## Written instruction
Return every line of the data below verbatim, leaving out the pictures.
============
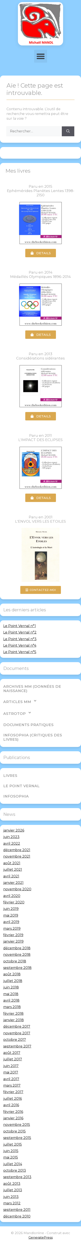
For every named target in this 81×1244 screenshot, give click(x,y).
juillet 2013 (12, 1190)
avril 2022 (11, 843)
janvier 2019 (13, 941)
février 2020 (13, 902)
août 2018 (12, 974)
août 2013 (11, 1184)
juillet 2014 (12, 1164)
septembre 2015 (17, 1138)
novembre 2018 (16, 955)
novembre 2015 (16, 1125)
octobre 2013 (14, 1170)
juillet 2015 (12, 1144)
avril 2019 (11, 922)
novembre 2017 (16, 1033)
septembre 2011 (16, 1210)
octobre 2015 (14, 1131)
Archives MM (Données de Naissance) (32, 688)
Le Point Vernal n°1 (19, 626)
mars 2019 (12, 928)
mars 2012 (12, 1203)
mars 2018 (12, 1007)
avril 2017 (11, 1079)
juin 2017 (11, 1066)
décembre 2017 (16, 1026)
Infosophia (16, 796)
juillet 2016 (12, 1099)
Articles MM (20, 701)
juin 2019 (11, 909)
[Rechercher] (68, 131)
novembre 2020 (17, 889)
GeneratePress (41, 1237)
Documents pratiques (28, 725)
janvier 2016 (13, 1118)
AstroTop (17, 713)
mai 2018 (10, 994)
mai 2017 (10, 1072)
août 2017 (11, 1053)
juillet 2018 (12, 981)
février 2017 (13, 1092)
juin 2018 (11, 987)
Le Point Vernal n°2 (20, 632)
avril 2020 (11, 896)
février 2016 (13, 1112)
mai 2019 (10, 915)
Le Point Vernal (21, 786)
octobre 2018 (14, 961)
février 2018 (13, 1014)
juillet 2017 (12, 1059)
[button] (40, 56)
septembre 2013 (17, 1177)
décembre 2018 (16, 948)
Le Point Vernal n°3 (20, 639)
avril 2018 (11, 1000)
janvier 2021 (13, 883)
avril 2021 (11, 876)
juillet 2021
============
## Worked answer
For every named target in this 81×1244 screenshot, give click(x,y).
juillet 2013 (12, 1190)
avril 2022 (11, 843)
janvier 2019 (13, 941)
février 2020 (13, 902)
août 2018 (12, 974)
août 2013 (11, 1184)
juillet 2014 (12, 1164)
septembre 2015 (17, 1138)
novembre 2018 (16, 955)
novembre 2015 (16, 1125)
octobre 2013 (14, 1170)
juillet 2015 (12, 1144)
avril 2019 (11, 922)
novembre 2017 (16, 1033)
septembre 2011 (16, 1210)
octobre 2015 (14, 1131)
Archives MM (Données de Naissance) (32, 688)
Le Point Vernal n°1 (19, 626)
mars 2019 (12, 928)
mars 2012 (12, 1203)
mars 2018 (12, 1007)
avril 2017 (11, 1079)
juin 2017 (11, 1066)
décembre 2017 (16, 1026)
Infosophia (16, 796)
juillet 2016 (12, 1099)
Articles MM (20, 701)
juin 2019 (11, 909)
[Rechercher] (68, 131)
novembre 2020 (17, 889)
GeneratePress (41, 1237)
Documents pratiques (28, 725)
janvier 2016 (13, 1118)
AstroTop (17, 713)
mai 2018 (10, 994)
mai 2017 (10, 1072)
août 2017 (11, 1053)
juillet 2018 (12, 981)
février 2017 (13, 1092)
juin 2018 (11, 987)
Le Point Vernal n°2 (20, 632)
avril 2020 (11, 896)
février 2016 (13, 1112)
mai 2019 (10, 915)
Le Point Vernal (21, 786)
octobre 2018 (14, 961)
février 2018 (13, 1014)
juillet 2017 (12, 1059)
[button] (40, 56)
septembre 2013 (17, 1177)
décembre 2018 (16, 948)
Le Point Vernal n°3 (20, 639)
avril 2018 (11, 1000)
janvier 2021 (13, 883)
avril 2021 (11, 876)
juillet 2021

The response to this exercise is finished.